On the other side of the coin, the following day, I arrived at the dog park a bit earlier to avoid the larger crowd. At the park was a husky-mix, a large Pomsky, my three dogs, and a Siberian husky named Odin who happens to be Leela’s dog park buddy. All of the owners knew how their dogs play and let them have at it. It was fun to watch as the aggressive play that those types of dogs engage in was allowed to take place without owner interference. Had the people from the day before seen that type of dog play, I am sure they would have called the police, yet the owners (including myself) all enjoyed watching their dogs play until they were exhausted. No fights, no panicked owners, just dogs being dogs. An hour later, the dogs were totally exhausted.
Odin’s owner, as well as the other husky mix owner, told me that they have a real problem with other dog owners thinking that their dogs play too rough. We all agreed that we should come to the park at certain times to let the dogs play naturally like they did that day.
Most of us that have Malamutes know there exists a prejudice against the breed by other dog owners. At the first site of our Mal, dog owners rush to scoop up their Yorkies to protect them from the “wolf-dogs” that may certainly eat them. I can understand some of the concern. Certainly, the Malamutes size and powerful build could contribute to the problem and, of course, their wolf-like appearance only adds to the misconception.

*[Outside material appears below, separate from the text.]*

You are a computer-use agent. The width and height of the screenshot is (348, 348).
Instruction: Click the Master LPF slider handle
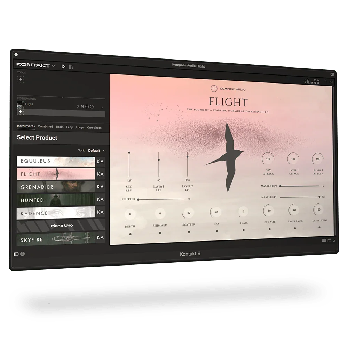(x=318, y=197)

So what is the answer? How do we socialize our Mal's with other dogs and deal with the obvious concerns that other dog owners have? I believe that education is key. Perhaps pointing out dog behaviors that signal play or aggression would help. Referring them to a good dog behavioral site to learn how to read dog body language. I do it every outing. Pointing out a potential problem or predicting what a dog will do. Most of the time it’s appreciated. I also think that trying to get similar breeds at the park at the same time to play would go a long way to allow the dogs to play naturally without interference.
We love our Mal's but with the breed comes certain liabilities and prejudices. A majority of people have never experienced the love and loyalty of this breed. They have never had to fight for space on the couch or bed because the big fur ball was too comfortable to make room for you. They don’t see how gentle a Mal can be around children. All they see is the surface and they make their perceptions based on that.
Everyone who owns a Malamute is an ambassador for this wonderful breed but at the same time we are the protectors of the breed. We have to be responsible owners and make sure our Mal's are never the cause of a problem. Knowing when to leave the dog park when more aggressive dogs are present is just as important as knowing when to let them run.